Perhaps these gatherings were responsible for buoying my spirits. Perhaps it was the writing that allowed me to dip into my dark feelings and access not only my fears, but my joy. Perhaps it was that I had recently taught two close friends to play pickleball and was on the court several times a week. Or maybe the sunshine offered magical powers.
Regardless, what was real for me was feeling invigorated. And going forward, I anticipate bringing more joy into my life. Here’s how.
I’m a people person, and in fact, love does make my world go round. Recently I’ve been repeating what is believed to be a Swedish proverb: “Joy shared, twice the gain; sorrow shared, half the pain.” My supportive network of family and friends makes my heart sing. Now is my time to invest in love. Each time a grandchild reads me a poem or asks me a complicated question, I am transported back to my youth. “Would you want to live even if you are in a wheelchair?” asked my 10-year-old grandson Nat. “Do you believe in God?” asks his 16-year-old brother, Sam.
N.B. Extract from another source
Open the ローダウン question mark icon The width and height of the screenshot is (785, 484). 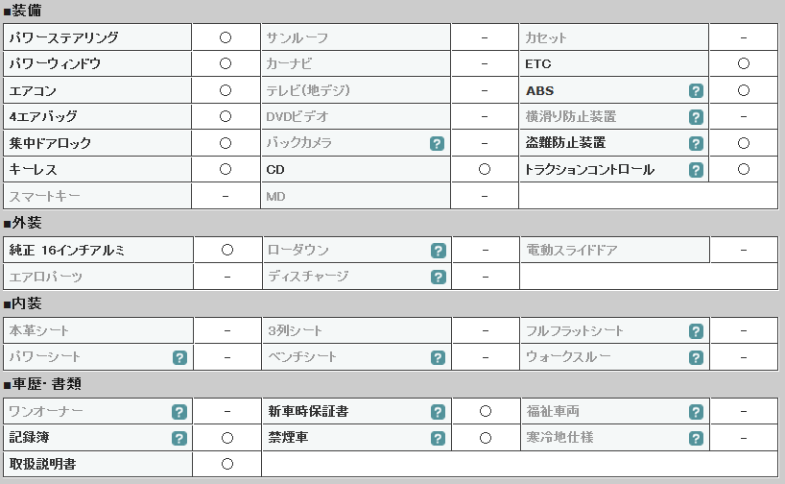coord(438,251)
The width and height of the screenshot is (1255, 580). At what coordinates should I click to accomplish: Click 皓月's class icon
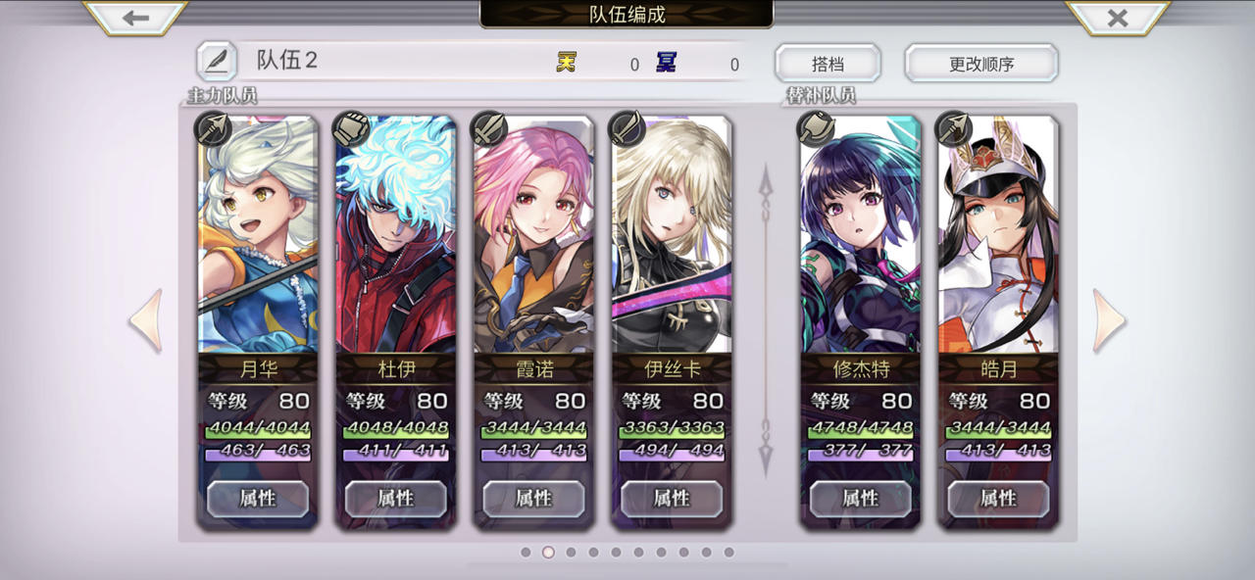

Young minds excite and enliven me.
Research indicates that little acts of kindness lower our blood pressure and increase our self-esteem. I expect I'll spend more time supporting friends who are ill and/or grieving. Having time to prioritize kindness is precious, and having compassion for others increases our own self-compassion, too.
My professional identity has been as a clinical psychologist. Now I see fewer clients and enjoy doing more consulting and teaching and writing. I might even have another book in me!
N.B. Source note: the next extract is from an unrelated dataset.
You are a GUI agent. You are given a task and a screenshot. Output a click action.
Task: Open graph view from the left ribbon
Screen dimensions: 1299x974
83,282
Sigmund Freud targeted work and love as the pillars of well-being, but he omitted an essential ingredient: play. In the words of George Bernard Shaw, “We don’t stop playing because we grow old; we grow old because we stop playing.” Making time for play and movement revitalizes wellness on all fronts — mind, body and spirit. I’m lucky to still be able to play tennis and do Pilates, and I’m on the pickleball courts several times a week.
- Taking risks
I love to travel and just renewed my passport. In this new season of life, new journeys intrigue me, such as a meditation retreat in Costa Rica I am about to experience.
Somewhere I read that the secret to graceful aging is having the capacity to grieve and take risks and, of course, good genes. Though my father passed away at 54, my mother had a fine long run, despite some years with dementia, dying at 93. I try to give myself space to pause and honor major losses, such as the passing of loved ones, and seemingly minor losses, like the fact that I will never hitchhike through Europe. Reflecting on our losses can expand our capacity to appreciate what is ours right here and now.
In the end, aging, like every other stage of life, contains unique and unfamiliar challenges. For years, I've encouraged others to explore their inner resources and resurrect dormant interests. How lucky I am to have this time to tap into mine. Who knows what new passions and joys might emerge in the next decade?